### INSTRUCTIONS TO FOLLOW
Read through the data below and state how many of its lines contain the word "title", adding nothing.

(Stored data entries)
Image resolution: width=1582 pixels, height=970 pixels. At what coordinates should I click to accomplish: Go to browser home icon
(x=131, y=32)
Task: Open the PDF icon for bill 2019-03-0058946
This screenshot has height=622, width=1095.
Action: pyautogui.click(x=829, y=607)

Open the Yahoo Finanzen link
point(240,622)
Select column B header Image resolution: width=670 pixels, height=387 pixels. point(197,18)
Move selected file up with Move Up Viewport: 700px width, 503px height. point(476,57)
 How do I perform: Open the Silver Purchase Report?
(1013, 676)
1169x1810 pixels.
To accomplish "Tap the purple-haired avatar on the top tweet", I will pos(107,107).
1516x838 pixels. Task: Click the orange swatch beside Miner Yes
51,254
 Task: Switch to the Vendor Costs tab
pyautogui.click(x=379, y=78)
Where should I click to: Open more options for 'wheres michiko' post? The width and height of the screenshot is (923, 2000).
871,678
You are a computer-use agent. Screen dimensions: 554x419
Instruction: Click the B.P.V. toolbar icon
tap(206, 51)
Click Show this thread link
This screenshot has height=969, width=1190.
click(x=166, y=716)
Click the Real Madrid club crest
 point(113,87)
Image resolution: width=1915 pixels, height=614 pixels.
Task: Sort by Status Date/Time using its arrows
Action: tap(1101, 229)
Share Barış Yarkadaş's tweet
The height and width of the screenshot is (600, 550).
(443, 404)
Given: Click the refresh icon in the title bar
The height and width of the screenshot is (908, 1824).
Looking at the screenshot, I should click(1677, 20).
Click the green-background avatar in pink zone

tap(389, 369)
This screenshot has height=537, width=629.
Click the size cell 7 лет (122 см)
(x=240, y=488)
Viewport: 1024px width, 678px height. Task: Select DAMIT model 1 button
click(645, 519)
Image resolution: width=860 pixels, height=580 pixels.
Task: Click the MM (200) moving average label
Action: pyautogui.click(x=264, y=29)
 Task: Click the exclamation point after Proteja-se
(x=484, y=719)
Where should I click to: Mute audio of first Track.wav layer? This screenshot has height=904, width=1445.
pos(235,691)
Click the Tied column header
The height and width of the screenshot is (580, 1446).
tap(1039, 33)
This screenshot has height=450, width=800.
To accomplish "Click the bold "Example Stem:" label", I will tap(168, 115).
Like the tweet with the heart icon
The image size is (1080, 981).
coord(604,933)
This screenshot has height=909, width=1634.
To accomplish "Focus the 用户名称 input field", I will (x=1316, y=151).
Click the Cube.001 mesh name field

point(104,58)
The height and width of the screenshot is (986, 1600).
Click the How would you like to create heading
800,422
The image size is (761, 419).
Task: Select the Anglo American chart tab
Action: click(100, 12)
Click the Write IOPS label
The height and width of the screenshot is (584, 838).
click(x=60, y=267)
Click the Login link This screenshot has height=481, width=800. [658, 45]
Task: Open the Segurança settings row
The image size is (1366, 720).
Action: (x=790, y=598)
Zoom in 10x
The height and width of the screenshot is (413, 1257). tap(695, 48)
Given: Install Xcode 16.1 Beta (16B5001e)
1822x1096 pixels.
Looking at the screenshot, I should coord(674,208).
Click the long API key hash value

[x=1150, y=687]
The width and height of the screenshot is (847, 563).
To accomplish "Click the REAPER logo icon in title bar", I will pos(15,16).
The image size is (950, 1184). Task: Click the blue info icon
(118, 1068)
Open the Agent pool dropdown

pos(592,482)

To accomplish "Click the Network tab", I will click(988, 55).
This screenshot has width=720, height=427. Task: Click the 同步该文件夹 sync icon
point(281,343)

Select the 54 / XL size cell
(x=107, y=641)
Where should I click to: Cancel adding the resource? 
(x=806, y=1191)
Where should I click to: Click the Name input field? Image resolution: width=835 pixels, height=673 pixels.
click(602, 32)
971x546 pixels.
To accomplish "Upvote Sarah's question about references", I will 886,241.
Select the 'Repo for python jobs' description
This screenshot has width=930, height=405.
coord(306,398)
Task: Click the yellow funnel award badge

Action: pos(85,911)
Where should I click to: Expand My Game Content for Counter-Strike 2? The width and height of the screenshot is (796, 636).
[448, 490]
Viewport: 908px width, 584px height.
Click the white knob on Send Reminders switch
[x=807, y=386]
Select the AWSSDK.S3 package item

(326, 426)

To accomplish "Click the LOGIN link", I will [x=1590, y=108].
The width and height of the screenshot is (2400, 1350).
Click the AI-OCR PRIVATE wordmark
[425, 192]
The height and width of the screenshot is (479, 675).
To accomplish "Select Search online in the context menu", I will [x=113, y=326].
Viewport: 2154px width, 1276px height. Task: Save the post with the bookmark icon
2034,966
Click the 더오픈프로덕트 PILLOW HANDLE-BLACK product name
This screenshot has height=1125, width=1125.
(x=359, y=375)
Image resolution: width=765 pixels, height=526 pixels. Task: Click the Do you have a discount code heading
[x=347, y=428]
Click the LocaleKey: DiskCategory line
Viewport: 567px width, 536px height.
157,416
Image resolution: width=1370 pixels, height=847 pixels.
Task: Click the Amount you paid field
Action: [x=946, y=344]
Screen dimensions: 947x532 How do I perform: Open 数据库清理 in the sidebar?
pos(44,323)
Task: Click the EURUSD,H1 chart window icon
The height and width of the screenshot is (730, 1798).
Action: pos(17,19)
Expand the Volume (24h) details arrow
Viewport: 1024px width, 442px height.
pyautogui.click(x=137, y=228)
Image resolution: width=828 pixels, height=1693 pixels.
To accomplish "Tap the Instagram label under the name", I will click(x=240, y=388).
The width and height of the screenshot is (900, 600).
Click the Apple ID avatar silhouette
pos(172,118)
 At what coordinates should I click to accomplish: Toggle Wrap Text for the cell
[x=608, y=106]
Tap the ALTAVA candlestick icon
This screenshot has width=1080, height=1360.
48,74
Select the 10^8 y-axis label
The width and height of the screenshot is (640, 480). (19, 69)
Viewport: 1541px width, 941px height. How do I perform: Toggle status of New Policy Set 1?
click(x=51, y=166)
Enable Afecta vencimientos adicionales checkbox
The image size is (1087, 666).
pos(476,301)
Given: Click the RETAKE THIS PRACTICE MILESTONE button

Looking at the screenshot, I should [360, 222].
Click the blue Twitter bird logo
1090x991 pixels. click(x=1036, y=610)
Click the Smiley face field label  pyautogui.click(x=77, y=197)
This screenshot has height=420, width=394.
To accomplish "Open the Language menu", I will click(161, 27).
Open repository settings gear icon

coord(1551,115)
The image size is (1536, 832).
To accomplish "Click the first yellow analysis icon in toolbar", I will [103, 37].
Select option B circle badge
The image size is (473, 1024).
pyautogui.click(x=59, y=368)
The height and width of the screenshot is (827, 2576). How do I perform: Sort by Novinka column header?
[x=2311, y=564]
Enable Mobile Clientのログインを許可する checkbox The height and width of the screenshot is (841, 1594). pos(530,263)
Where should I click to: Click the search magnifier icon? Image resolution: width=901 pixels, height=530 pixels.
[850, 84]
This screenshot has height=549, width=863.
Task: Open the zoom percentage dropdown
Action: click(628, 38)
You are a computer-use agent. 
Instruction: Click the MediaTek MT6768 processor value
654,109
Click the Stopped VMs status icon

### REPLY
2